● **Your instructions**
Your answer must consist of exactly the lines below, starting with the line with "600x428 pixels." and going on through the line with "Given: Open the Contacts dropdown chevron", and nothing else.

□ □ □ □

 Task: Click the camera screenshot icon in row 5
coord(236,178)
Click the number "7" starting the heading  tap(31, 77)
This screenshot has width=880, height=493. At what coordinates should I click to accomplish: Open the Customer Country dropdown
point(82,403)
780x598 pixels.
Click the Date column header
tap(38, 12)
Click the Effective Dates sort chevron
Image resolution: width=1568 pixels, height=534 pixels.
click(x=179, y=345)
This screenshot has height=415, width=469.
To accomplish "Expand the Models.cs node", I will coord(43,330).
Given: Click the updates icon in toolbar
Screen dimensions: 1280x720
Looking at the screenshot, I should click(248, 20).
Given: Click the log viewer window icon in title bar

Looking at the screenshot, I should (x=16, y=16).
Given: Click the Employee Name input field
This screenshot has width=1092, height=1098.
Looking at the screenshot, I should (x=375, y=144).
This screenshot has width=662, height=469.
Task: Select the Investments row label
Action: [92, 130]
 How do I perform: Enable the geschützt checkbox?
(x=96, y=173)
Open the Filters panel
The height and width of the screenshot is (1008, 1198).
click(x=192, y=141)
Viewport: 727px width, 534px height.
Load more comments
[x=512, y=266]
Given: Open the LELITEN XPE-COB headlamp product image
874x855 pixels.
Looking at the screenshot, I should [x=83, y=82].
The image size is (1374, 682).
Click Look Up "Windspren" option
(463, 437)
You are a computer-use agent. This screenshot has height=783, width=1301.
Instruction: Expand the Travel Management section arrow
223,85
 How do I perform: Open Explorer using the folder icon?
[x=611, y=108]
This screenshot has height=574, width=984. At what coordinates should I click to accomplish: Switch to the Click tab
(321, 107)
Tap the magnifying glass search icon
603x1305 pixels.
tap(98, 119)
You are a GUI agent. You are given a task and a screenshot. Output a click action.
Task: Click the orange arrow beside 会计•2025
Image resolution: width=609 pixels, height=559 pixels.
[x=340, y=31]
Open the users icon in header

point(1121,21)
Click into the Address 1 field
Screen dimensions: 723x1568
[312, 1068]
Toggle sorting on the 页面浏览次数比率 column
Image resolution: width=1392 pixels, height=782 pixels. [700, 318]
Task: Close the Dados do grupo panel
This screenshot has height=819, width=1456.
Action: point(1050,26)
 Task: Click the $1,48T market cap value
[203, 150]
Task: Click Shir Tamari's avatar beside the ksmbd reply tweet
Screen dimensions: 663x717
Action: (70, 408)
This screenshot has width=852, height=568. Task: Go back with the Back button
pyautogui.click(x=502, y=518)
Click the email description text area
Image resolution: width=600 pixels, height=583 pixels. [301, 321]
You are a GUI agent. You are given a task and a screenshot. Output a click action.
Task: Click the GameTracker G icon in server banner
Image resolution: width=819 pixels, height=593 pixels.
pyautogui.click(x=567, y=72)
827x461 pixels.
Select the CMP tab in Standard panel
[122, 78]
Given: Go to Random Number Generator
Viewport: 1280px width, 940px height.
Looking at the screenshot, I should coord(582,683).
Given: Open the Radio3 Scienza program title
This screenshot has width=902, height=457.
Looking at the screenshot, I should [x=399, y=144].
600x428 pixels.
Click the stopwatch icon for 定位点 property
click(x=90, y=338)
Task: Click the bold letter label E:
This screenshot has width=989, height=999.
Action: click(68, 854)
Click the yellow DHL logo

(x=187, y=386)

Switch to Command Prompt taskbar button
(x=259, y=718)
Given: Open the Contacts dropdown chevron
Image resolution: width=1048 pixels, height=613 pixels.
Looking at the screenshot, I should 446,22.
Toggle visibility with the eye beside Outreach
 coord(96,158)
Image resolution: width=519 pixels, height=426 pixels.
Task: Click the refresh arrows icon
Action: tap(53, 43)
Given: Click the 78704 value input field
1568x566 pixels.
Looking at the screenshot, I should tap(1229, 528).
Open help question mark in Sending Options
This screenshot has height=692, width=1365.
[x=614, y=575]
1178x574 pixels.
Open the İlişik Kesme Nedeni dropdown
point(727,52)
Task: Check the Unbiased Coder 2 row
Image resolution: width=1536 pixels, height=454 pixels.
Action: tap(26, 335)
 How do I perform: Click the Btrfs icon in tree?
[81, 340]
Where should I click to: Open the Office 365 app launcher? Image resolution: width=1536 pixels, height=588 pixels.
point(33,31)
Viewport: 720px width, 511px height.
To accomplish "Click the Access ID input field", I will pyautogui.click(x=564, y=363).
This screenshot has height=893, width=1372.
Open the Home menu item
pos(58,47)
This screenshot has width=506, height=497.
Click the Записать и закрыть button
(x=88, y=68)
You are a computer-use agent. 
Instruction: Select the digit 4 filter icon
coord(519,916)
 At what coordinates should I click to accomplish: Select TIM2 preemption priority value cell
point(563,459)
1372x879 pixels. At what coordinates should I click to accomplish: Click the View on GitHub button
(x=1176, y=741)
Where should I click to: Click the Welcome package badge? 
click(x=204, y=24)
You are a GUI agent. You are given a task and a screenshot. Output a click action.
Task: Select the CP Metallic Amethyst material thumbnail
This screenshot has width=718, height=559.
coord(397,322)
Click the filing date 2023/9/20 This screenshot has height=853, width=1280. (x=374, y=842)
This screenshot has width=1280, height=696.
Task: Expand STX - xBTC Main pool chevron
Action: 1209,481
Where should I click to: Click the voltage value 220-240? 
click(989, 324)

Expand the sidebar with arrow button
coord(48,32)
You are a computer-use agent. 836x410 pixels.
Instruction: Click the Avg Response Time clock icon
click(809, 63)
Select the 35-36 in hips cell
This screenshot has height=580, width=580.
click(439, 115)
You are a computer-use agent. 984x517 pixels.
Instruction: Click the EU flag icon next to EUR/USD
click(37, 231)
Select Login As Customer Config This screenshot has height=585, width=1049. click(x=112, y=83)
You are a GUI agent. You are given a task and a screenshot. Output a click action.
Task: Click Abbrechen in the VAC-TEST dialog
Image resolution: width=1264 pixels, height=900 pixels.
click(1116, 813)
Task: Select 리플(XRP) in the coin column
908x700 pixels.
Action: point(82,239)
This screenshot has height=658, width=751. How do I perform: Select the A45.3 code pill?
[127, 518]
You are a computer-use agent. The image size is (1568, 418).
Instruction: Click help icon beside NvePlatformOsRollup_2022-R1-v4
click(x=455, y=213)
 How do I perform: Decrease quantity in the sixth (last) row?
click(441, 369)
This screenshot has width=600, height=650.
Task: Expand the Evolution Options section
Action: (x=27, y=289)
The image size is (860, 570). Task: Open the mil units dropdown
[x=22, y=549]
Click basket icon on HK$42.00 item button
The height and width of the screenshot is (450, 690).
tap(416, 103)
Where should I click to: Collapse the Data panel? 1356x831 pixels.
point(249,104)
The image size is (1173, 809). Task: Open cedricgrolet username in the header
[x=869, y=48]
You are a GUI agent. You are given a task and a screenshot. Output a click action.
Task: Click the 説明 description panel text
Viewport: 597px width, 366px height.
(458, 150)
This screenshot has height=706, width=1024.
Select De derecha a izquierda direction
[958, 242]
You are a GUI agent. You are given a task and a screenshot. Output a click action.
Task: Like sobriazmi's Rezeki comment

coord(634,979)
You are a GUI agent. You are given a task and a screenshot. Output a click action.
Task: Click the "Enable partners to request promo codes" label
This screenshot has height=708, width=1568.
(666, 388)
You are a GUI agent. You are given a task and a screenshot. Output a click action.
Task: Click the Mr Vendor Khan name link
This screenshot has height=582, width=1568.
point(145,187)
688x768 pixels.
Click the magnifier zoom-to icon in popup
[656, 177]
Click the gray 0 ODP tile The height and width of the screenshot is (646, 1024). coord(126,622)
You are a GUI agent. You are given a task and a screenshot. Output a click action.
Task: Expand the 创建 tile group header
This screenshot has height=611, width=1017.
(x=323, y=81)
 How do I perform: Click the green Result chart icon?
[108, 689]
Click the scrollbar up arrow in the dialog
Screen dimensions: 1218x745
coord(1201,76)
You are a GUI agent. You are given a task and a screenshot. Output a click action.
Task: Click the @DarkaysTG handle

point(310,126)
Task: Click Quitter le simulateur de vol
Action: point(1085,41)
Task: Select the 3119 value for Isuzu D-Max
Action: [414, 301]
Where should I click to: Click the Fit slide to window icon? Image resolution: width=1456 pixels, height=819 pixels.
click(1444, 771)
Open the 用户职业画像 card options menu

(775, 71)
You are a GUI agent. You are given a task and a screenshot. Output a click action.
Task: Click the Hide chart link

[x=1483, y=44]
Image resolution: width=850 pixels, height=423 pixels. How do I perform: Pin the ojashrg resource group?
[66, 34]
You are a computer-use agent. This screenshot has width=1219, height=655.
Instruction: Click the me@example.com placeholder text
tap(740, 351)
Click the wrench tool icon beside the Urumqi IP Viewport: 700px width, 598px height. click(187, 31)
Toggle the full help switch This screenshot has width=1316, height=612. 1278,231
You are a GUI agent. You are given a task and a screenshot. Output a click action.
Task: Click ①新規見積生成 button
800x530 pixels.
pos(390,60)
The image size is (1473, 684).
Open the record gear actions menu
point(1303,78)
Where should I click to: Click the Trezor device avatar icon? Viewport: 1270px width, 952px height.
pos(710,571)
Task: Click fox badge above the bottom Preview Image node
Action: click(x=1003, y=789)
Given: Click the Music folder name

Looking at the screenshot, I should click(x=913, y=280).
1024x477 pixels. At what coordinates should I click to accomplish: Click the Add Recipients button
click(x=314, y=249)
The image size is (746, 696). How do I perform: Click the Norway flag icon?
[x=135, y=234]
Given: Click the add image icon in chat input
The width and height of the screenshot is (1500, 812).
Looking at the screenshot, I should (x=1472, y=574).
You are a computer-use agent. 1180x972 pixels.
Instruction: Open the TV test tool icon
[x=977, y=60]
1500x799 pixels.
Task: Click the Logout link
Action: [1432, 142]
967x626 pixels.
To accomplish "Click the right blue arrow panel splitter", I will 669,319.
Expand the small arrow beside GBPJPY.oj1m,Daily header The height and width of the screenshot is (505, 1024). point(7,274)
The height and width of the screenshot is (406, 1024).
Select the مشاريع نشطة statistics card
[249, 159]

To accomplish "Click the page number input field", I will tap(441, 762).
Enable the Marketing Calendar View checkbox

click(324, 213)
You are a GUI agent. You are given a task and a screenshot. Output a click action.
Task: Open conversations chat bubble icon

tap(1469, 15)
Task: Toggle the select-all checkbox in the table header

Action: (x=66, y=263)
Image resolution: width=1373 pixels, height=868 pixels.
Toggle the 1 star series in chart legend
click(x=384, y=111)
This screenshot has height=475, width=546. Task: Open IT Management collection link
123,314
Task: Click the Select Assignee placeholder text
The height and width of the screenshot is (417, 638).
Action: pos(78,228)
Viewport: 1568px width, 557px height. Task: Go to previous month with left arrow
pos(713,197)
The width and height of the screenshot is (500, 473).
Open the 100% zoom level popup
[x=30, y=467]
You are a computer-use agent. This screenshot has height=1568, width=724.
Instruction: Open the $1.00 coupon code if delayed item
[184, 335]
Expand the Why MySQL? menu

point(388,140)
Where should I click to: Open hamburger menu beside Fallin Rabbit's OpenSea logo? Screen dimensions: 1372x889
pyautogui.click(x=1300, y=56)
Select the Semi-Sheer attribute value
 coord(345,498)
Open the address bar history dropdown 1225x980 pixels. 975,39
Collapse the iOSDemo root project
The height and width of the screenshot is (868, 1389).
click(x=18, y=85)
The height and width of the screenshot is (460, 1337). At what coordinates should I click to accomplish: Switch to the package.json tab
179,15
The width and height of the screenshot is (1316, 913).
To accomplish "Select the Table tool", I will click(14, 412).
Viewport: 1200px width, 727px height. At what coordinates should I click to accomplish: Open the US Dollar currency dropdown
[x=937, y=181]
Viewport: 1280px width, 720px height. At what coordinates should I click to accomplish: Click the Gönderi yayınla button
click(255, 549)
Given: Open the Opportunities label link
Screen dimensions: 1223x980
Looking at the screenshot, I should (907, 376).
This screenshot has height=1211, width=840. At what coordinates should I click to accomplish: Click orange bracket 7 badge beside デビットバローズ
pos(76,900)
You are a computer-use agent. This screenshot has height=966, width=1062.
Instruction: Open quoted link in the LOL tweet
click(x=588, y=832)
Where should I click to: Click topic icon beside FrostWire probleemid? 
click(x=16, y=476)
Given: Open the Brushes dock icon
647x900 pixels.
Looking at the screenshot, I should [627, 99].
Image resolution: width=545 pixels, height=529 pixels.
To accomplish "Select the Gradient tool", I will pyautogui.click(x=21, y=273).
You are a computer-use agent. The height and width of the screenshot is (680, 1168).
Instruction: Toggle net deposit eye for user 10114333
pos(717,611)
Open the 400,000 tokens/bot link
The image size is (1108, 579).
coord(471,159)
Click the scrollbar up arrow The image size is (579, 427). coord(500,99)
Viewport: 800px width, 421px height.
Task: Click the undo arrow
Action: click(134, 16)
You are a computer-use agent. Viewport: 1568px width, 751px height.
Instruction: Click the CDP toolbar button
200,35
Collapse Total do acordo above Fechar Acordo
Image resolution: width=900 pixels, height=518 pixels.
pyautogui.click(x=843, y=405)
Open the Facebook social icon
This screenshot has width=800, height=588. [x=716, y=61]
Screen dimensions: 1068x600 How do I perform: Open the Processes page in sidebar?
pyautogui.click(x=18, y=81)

□ □ □ □

● **Solved problem**
600x428 pixels.
Click the stopwatch icon for 定位点 property
click(x=90, y=338)
Task: Click the bold letter label E:
This screenshot has width=989, height=999.
Action: click(68, 854)
Click the yellow DHL logo

(x=187, y=386)

Switch to Command Prompt taskbar button
(x=259, y=718)
Given: Open the Contacts dropdown chevron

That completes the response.